Experiments: Compare the performance of K-medians and agglomerative clustering methods as a function of:
1. How elliptical the Gaussians are. This can be controlled by making the covariance term much larger than the variance terms. K-medians works best when the Gaussians are spherical, so that the covariance and variance terms are comparable.
2. The separation between the means of the Gaussians. If the means are close by, the Gaussians overlap and this confuses most clustering algorithms.
3. The difference between the weights of the clusters. If there is a cluster with very small weight, many algorithms have trouble discerning it as a separate cluster.
Things to Ponder: What is the trade-off between the running time and performance of the various implementations of K-medians? How does the faster implementation scale compared to the rest as the data set size increases? How can the different implementations be combined to improve performance? Read and understand the theoretical analyses/properties of K-means, local search, the online algorithm, the greedy algorithm, and the fast implementation, and summarize these in your own words. Why do K-Means and local search procedures eventually terminate? When is K-medians superior to agglomerative methods, and vice versa? How can we choose the "correct" value of K in K-median clustering methods?

As in part I, you will need to produce the code and a document detailing what you did. You will be graded on how you addressed efficiency issues, and on the quality of experiments and discussion.

## Part III: Mixture Models

Until now, we assumed no information about what the true underlying clustering was. Suppose instead someone told us that the data was generated by a mixture of Gaussians (as in the code used to generate the input above). Can this information be used to devise a better clustering algorithm? The answer is the EM algorithm, which generalizes the K-Means algorithm described above.
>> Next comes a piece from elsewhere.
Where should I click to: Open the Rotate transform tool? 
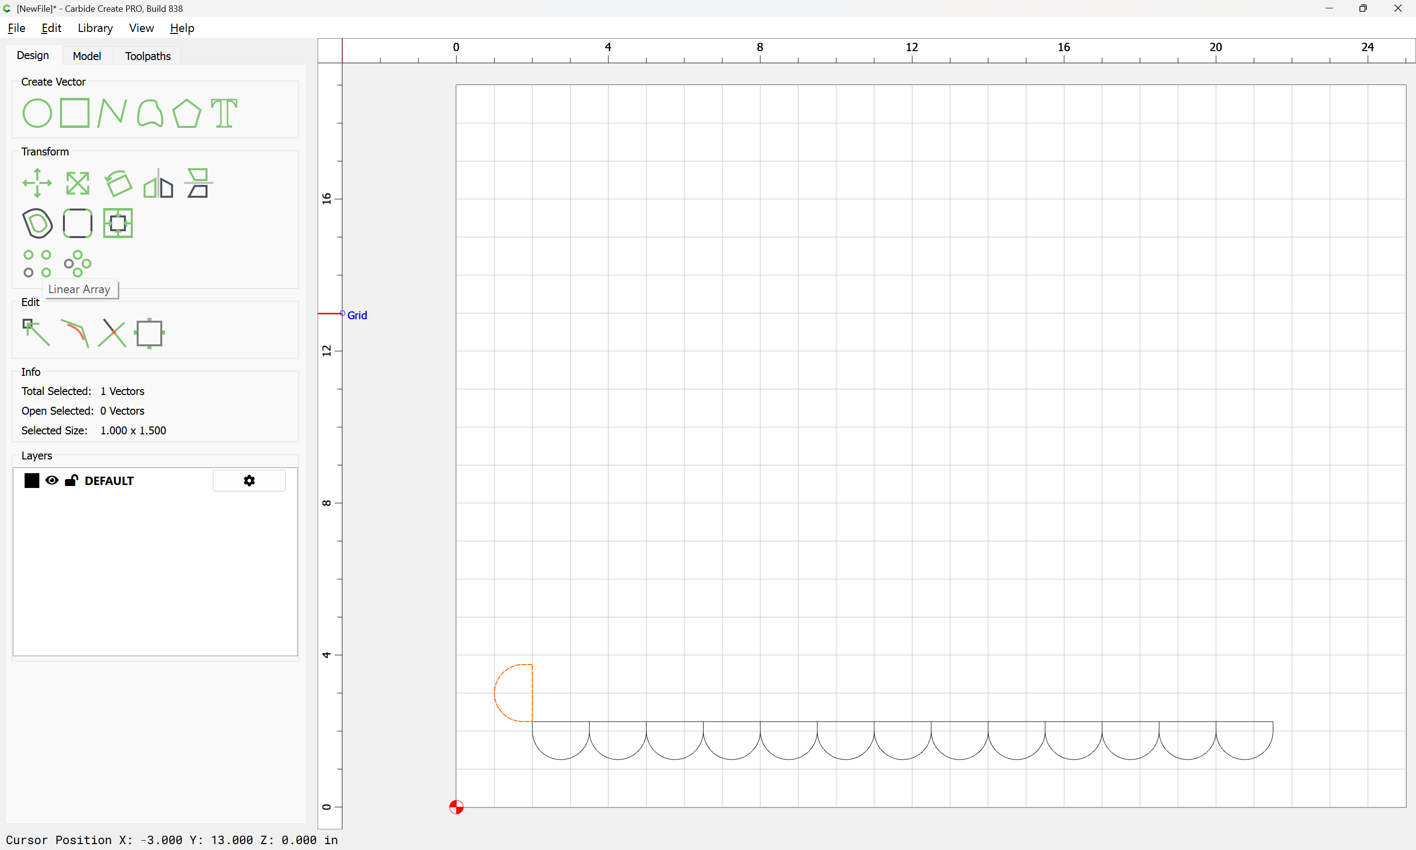(118, 183)
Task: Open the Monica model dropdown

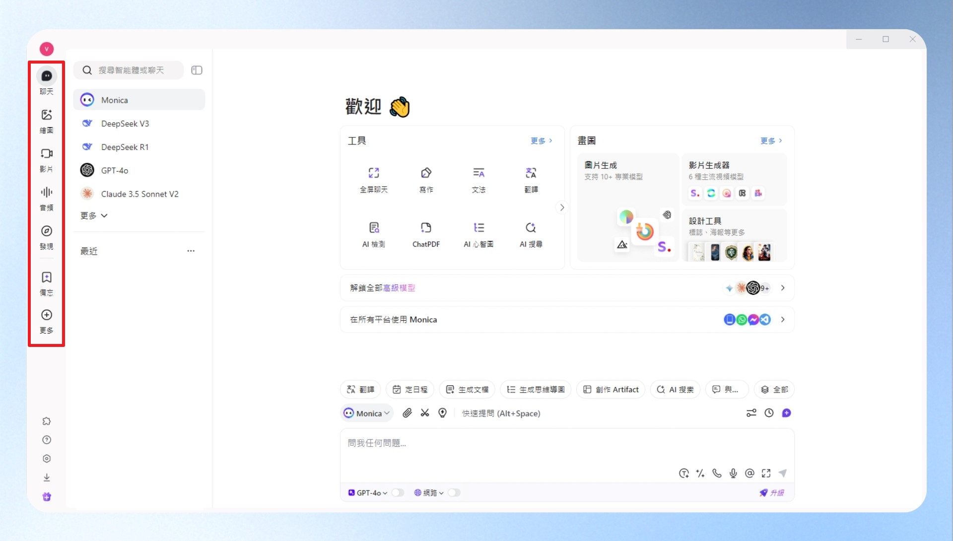Action: click(x=367, y=413)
Instead of starting with a crude guess of the centers and refining these iteratively, the EM algorithm works as follows (descriptions here, here, and here):
1. Start with any estimate of the mean and covariance matrices of each of the K Gaussians.
2. Computes (by Bayes rule) the probability of each data point being generated by each of the K Gaussians.
3. Use these probabilities to assign each data point probabilistically to one of K clusters.
4. Compute the sample mean and sample covariance matrices of each of these clusters, and use these new estimates to repeat Steps (2-4).
5. What termination criterion must one use here?
Note that K-Means is a special case of EM, where we assume the Gaussians are spherical with the same covariance matrix, and deterministically assign the data point to the most likely Gaussian in Step (3). Therefore, K-Means works best when the Gaussians are identical in shape and spherical, but not very well for elliptical non-isomorphic Gaussians. As with K-Means, this procedure eventually terminates. (Try to understand why!)

Input/Output: The input and output formats should be the same as Part II.

Experiments: Compare the performance of the EM algorithm on the same data sets as were used in Part II. How will you quantitatively measure the quality of the clustering? Note that you should expect the EM algorithm to work better, since it is assuming the data is drawn from a Gaussian mixture. Construct a data set (clearly one that is not generated by a Gaussian mixture model) where the EM algorithm does not work as well as agglomerative clustering methods.

The criteria for grading is the same as for Parts I and II.

## Part IV: MapReduce Implementations

This part is optional, more open-ended, and for the adventurous. Suppose you have a large amount of data that you need to cluster, and have a cloud computing system available. What would be a good clustering algorithm to implement; how would you implement it; and what would be the efficiency considerations? This paper has a model for MapReduce, and this paper has a possible algorithm for K-Medians that works with MapReduce. Can you implement EM or agglomerative clustering efficiently on a MapReduce system?  I do not need the implementation; just a description of the algorithm and an analysis of running time and solution quality will do.